O dólar encerrou o pregão desta segunda-feira em alta e voltou ao patamar de R$ 5,13, devolvendo parte do alívio acumulado na segunda metade da semana passada. A taxa de câmbio doméstica operou pressionada hoje junto com praticamente todas as moedas de países emergentes em um dia de amplo fortalecimento do dólar, puxado pela aversão a risco por conta da escalada das tensões entre Estados Unidos e Irã e por comentários de teor conservador de Christopher Waller, um dos diretores mais influentes do Federal Reserve (Fed).
Encerrados os negócios no mercado à vista, o dólar comercial anotou alta de 0,45%, a R$ 5,1315, após tocar a máxima de R$ 5,1398 e a mínima de R$ 5,1083. Já o euro comercial teve avanço modesto de 0,16%, a R$ 5,8413.
O índice DXY, que mede a força do dólar contra uma cesta de seis moedas fortes, subia 0,32% no fim da tarde, a 101,273 pontos. Entre pares do real, a divisa americana tinha alta de 0,12% ante o peso mexicano e se valorizava 0,57% contra o rand sul-africano.

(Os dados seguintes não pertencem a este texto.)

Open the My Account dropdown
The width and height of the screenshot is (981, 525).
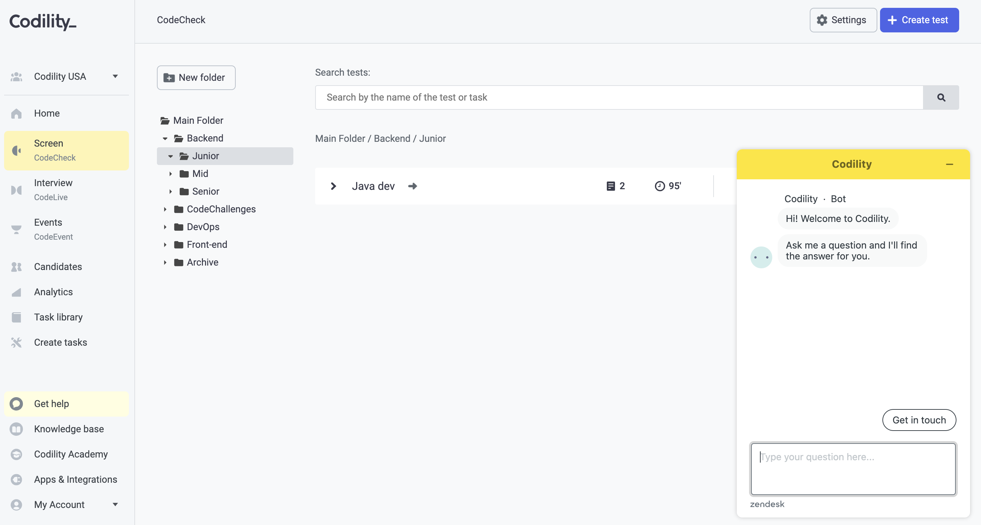pos(115,504)
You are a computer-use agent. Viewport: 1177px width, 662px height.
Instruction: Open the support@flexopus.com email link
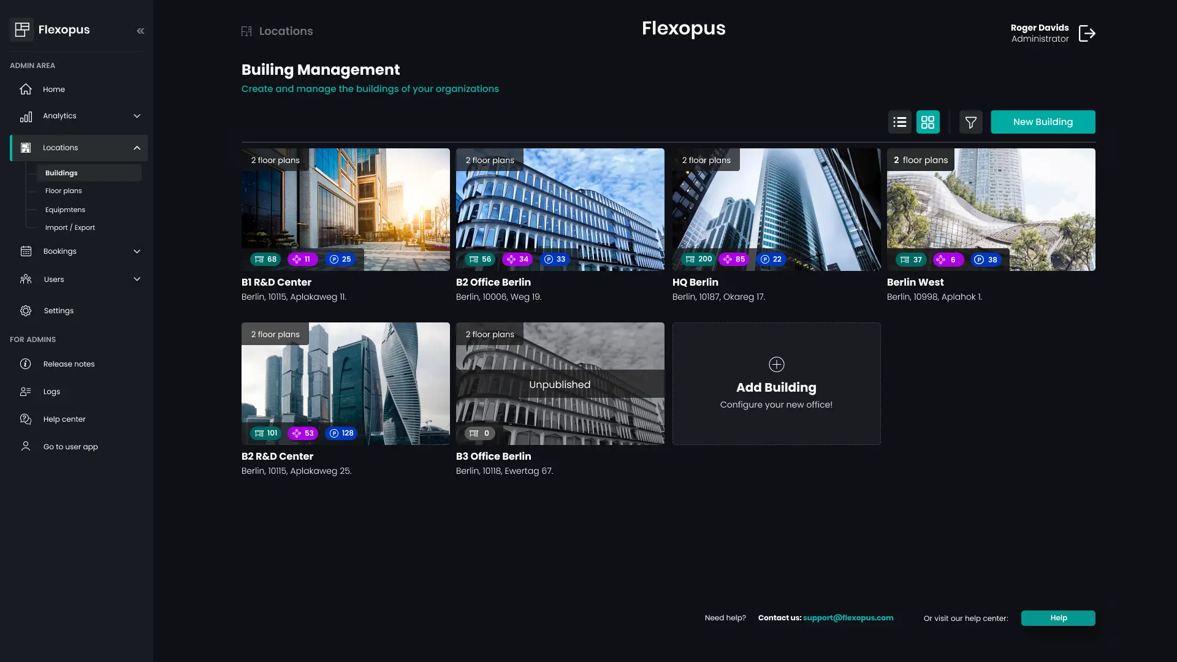point(848,618)
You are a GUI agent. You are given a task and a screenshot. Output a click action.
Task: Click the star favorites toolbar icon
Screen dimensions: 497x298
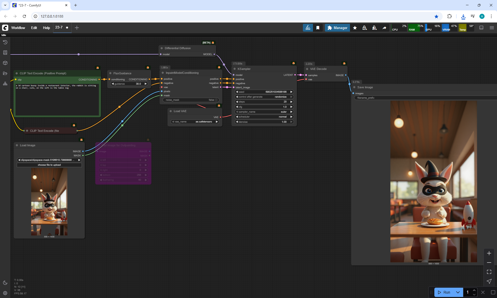tap(355, 28)
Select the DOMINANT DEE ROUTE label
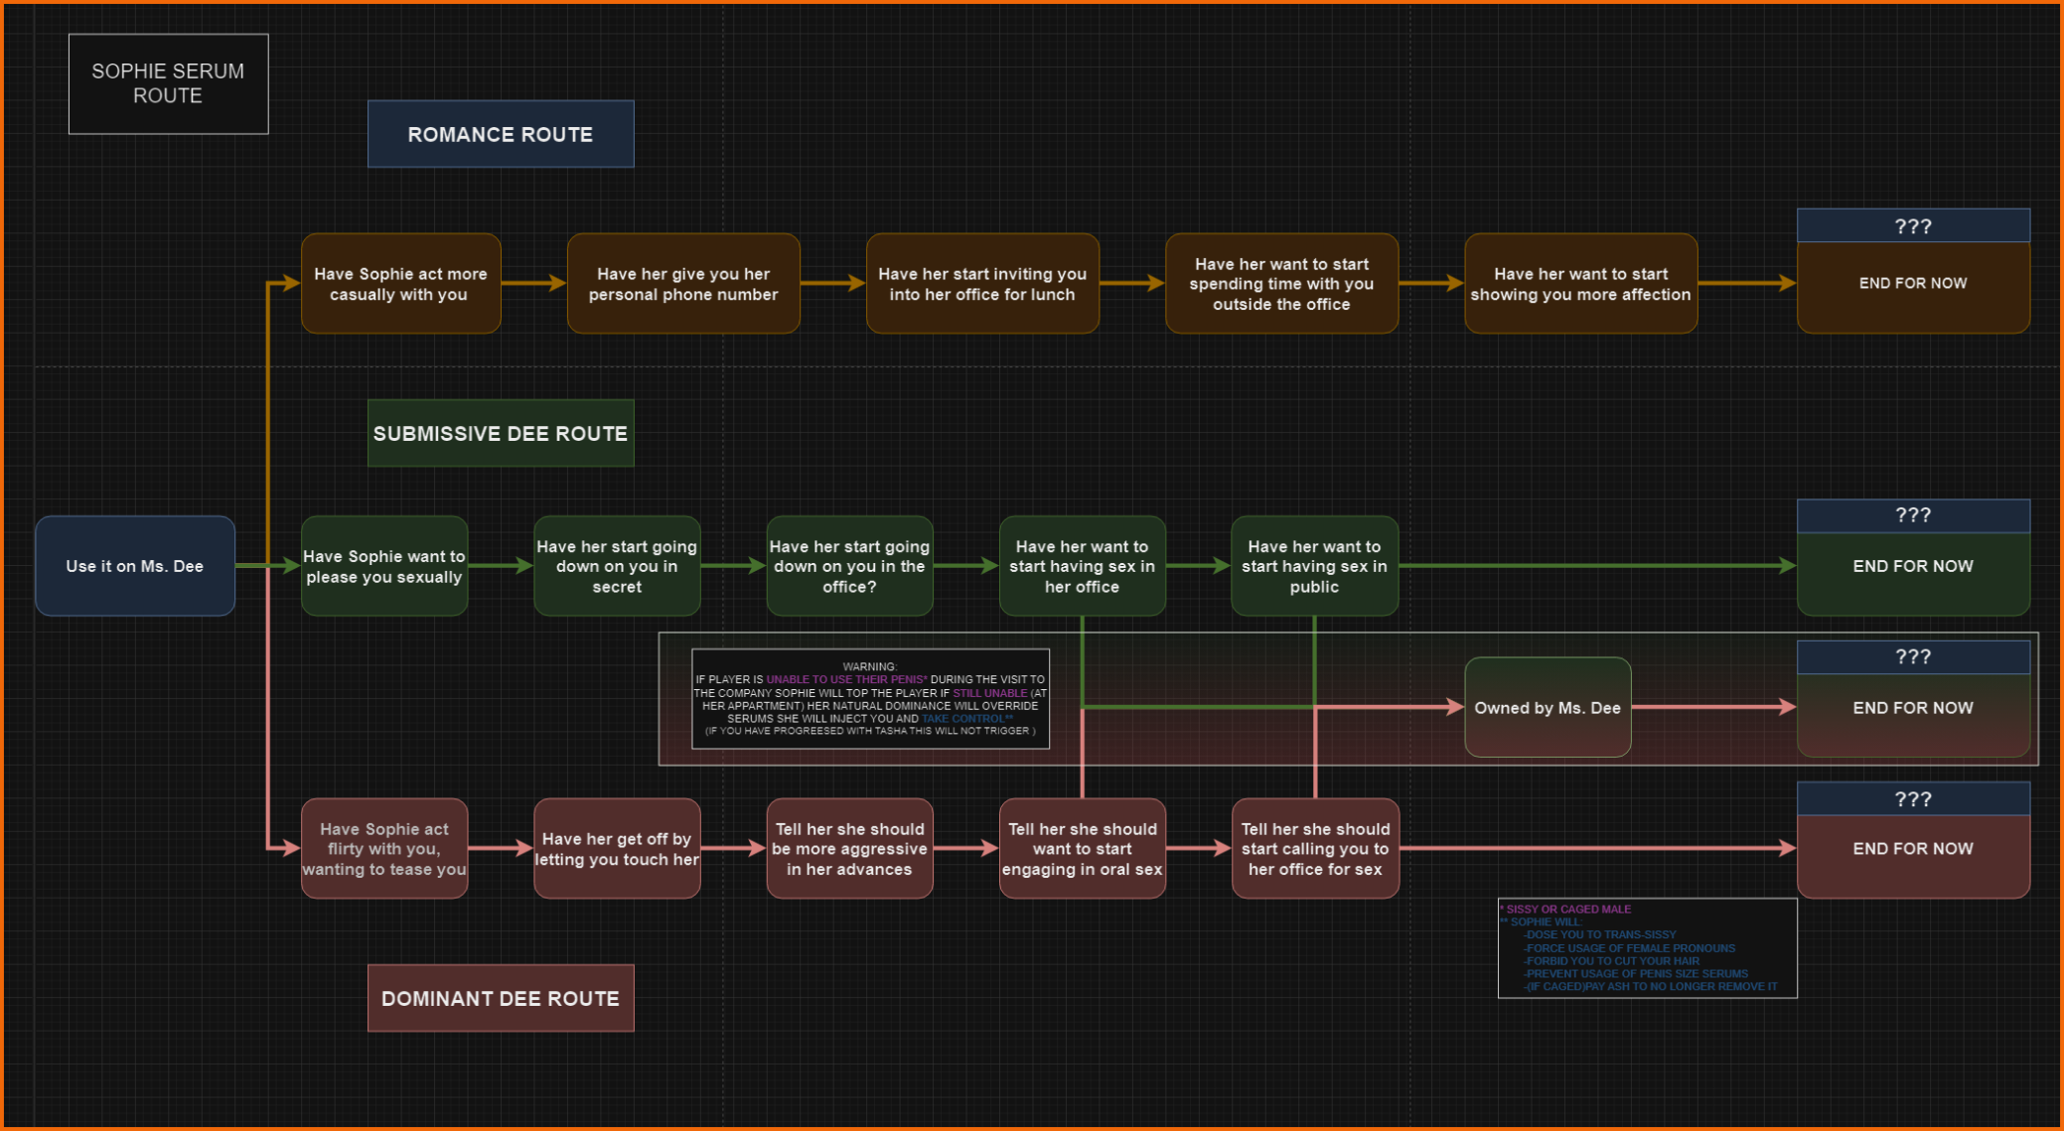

Tomados por um ambiente de aversão a risco, os mercados globais favoreceram a segurança e a liquidez do dólar nesta sessão. O gatilho inicial para a piora do sentimento dos investidores veio do Oriente Médio, onde Estados Unidos e Irã voltaram a trocar agressões no fim de semana, levando a um novo fechamento do Estreito de Ormuz. Como consequência, os preços do petróleo saltaram 9% hoje, o que ampliou ainda mais a volatilidade dos ativos.
Nem mesmo a perspectiva de que termos de troca mais favoráveis ao real com o encarecimento da commodity – uma vez que o Brasil é exportador líquido de petróleo – impediu uma desvalorização relevante da moeda brasileira. No entanto, o avanço mais intenso do dólar comercial nesta sessão só foi se firmar após comentários de Christopher Waller em evento no começo da tarde.
O diretor do Fed novamente se mostrou mais conservador e apontou a necessidade de elevar os juros básicos dos Estados Unidos caso os dados de inflação que sairão amanhã de manhã mostrarem uma alta de preços mais resistente. “Se obtivermos mais uma leitura forte do núcleo da inflação nesta semana, o Fed precisará considerar um aperto da política monetária no curto prazo”, disse Waller.
Os comentários do banqueiro central ampliaram a força do dólar em nível global, o que foi refletido na taxa de câmbio doméstica, que chegou perto de encostar no patamar de R$ 5,14. Ainda assim, vale destacar que o real se comportou melhor que a maioria de suas moedas pares na semana passada, e o dólar comercial acumulou um recuo de 1,15% no período. Assim, a alta de hoje apenas devolve parte dessa queda enquanto o real segue sustentado pelo elevado nível dos juros brasileiros e pelo fato de o país ser um exportador líquido de petróleo, o que ameniza o estresse vindo do avanço dos preços da commodity.
“O USD/BRL (dólar contra o real) tem subido ligeiramente nos últimos dois meses, acompanhando a alta global do dólar, mas parece se manter firme abaixo da faixa de R$ 5,20. A menos que haja um aumento acentuado nos preços do petróleo ou uma forte correção no mercado de ações — o que elevaria a volatilidade —, os próximos meses devem favorecer o real diante de juros implícitos na casa de 13% (no Brasil)”, avalia Chris Turner, chefe global de mercados do banco ING.
Segundo ele, a baixa volatilidade recente do mercado de câmbio tem favorecido operações de carry trade, que consistem em tomar dinheiro emprestado a juros baixos e aplicá-lo em outra região com juros elevados, a fim de lucrar com a diferença entre as taxas. Essa estratégia tem favorecido o real há bastante tempo, dada a política monetária bastante contracionista do BC, que mantém a Selic na casa dos dois dígitos (10% ou mais) desde fevereiro de 2022.
Para Turner, a “história doméstica” também parece construtiva para o real, uma vez que a economia brasileira segue crescendo e o Copom não deve reduzir a Selic muito além do nível de 14%. Nesse contexto, o ING se diz “moderadamente otimista” em relação ao real.